I was opening the car’s door when I heard the van pull in behind me. It had been too good to be true.
“Medium and Large are coming with you,” my husband announced, gripping the steering wheel with one hand and his Blackberry with the other. He continued perusing his email inbox and didn’t notice the glare I gave him.
“Are you kidding?”
“Nope. They want to be with you.”
I am almost never alone. This is one of the hard truths I have faced while morphing from Woman-With-A-Career to OINK. I am constantly accompanied by, or in the company of, others. Usually very small others. Don’t get me wrong. I’m a people person. I like people and I like to believe that they like me. But there are times when I pause to think longingly about closing the door to my office and sending the calls to voicemail; about the rental cars where I listened to whatever caught my fancy on the radio; about the airports where I sat blanketed in anonymity—just a speck in the endlessly amusing spectacle of humanity.

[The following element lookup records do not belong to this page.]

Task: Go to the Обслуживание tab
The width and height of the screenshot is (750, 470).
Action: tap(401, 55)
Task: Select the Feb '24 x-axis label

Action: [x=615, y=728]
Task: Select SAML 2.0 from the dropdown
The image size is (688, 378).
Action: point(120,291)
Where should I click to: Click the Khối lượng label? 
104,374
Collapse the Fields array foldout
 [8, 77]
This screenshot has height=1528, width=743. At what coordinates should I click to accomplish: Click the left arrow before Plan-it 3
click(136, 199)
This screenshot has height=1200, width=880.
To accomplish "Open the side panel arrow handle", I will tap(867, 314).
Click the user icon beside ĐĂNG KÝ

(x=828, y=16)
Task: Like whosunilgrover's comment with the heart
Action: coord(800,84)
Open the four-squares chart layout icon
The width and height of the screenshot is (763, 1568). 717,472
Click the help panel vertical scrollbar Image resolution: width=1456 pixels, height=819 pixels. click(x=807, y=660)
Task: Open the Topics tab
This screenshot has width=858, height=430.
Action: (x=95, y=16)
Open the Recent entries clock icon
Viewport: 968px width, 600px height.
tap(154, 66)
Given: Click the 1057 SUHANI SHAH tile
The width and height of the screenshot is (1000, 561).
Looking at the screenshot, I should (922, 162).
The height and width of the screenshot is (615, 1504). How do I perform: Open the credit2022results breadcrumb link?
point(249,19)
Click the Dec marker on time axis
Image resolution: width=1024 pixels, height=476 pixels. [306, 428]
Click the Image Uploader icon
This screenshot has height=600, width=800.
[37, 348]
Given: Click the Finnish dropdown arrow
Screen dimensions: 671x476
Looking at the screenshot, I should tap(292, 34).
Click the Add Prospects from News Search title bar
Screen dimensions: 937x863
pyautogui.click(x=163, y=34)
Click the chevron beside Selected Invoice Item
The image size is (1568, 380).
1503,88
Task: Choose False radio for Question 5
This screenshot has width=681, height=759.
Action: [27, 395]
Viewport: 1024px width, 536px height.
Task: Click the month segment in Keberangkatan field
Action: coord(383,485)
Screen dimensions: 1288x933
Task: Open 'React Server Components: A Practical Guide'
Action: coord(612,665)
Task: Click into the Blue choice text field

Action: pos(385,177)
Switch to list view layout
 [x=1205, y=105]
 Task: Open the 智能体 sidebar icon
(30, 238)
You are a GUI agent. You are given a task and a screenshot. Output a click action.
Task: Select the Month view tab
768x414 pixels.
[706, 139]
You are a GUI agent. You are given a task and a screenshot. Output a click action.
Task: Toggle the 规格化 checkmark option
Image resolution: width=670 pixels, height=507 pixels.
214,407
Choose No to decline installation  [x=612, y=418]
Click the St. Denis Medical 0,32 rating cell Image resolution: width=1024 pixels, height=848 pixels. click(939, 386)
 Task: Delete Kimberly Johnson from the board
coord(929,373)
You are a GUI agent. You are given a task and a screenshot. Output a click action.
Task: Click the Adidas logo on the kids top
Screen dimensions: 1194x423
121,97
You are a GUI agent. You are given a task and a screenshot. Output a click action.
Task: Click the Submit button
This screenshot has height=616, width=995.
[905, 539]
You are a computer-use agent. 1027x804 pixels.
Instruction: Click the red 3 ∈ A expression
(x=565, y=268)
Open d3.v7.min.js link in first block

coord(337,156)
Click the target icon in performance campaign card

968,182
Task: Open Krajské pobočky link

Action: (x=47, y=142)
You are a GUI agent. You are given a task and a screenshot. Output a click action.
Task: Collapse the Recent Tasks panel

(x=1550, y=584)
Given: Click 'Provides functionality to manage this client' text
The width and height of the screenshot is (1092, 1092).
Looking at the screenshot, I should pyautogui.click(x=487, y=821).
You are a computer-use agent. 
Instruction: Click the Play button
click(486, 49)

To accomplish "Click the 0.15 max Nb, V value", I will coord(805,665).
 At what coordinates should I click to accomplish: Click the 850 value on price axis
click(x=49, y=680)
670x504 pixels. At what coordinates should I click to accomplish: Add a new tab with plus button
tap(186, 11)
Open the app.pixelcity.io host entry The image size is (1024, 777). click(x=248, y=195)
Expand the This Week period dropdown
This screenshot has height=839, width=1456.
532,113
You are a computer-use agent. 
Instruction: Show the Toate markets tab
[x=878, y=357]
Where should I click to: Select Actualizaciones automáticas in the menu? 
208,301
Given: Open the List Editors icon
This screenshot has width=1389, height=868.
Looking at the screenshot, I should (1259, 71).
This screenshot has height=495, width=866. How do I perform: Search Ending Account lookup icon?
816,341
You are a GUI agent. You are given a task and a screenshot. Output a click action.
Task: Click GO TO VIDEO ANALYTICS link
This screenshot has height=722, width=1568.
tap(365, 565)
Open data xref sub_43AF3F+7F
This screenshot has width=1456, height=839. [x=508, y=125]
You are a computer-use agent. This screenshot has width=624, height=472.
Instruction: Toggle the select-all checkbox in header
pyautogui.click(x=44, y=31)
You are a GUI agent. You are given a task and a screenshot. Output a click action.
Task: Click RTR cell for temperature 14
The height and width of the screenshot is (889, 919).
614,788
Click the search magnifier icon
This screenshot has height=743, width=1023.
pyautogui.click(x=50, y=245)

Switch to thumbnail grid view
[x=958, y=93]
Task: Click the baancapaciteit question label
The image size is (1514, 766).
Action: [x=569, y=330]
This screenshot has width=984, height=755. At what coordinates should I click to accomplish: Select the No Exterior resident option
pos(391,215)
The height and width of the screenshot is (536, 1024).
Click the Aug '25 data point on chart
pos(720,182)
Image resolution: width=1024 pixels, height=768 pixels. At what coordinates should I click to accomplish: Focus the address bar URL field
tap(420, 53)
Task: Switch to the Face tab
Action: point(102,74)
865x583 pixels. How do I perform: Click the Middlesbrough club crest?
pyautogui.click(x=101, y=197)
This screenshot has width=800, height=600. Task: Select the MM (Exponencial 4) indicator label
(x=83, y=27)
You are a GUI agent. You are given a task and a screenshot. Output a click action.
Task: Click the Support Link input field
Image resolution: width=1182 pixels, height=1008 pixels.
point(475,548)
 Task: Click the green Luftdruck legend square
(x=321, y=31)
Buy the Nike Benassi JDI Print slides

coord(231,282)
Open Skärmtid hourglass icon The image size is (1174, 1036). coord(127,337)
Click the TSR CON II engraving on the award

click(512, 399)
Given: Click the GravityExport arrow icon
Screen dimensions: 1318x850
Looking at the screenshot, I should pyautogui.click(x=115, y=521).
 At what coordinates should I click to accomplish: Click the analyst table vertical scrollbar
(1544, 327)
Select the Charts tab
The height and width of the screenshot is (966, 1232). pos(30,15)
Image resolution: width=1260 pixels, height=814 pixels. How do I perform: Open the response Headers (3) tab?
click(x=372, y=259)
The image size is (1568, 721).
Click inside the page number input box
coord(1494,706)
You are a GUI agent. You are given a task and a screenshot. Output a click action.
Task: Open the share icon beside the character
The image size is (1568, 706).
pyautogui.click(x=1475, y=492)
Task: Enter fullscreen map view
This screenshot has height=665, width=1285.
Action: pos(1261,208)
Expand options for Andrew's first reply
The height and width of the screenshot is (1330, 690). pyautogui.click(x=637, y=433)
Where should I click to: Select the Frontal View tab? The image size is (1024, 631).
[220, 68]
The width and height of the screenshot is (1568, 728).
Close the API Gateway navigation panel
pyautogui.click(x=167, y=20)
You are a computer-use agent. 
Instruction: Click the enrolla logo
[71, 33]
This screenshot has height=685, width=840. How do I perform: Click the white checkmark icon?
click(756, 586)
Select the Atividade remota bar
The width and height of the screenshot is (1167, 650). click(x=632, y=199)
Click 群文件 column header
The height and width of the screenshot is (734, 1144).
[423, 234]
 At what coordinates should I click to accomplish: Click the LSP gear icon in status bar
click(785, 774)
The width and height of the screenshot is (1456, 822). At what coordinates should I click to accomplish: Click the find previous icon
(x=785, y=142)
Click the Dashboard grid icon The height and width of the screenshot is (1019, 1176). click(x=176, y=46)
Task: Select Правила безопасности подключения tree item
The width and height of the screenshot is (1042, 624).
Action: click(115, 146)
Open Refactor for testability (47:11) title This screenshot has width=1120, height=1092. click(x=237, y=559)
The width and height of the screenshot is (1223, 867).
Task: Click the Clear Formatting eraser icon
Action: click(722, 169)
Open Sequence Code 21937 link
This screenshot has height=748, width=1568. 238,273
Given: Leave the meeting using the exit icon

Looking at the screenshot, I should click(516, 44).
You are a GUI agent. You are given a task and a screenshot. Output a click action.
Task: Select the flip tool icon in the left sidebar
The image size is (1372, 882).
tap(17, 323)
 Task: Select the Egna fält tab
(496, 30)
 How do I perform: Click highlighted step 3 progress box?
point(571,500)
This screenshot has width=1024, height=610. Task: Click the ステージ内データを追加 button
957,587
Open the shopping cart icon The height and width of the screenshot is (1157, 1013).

In those spaces, no little voices were ordering me to turn up the volume on “Crazy Frog,” whining about needing a snack ten minutes after we finished breakfast, sobbing that someone had poked them. And while I had other voices in my head—the ones reminding me to finish this proposal or that brief, nagging me to return phone calls and emails, chastising me for being the parent who was always late picking up her kids from daycare—they were all my own.
I miss my own company.
My husband interrupted my reverie. “Liam didn’t want you to be lonely.” The side of the van slid open and Liam jumped out, followed closely by his sister. In spite of myself, I was touched by my son’s thoughtfulness. He gave me an awkward, one-armed hug and ducked his head. He and Nora scurried off.
“Well, that was sweet of them.” I tried to sound positive.
My husband chuckled. “Nora is only coming with you because she wants to be with Liam. When Liam worried you’d be lonely, she told us, ‘Mommy’s not lonely–she’s fine! Liam, you stay with me!’”
Either she knows me better than I realize or she is more like me than I know.
I love my kids, but what I need is a Fortress of Solitude.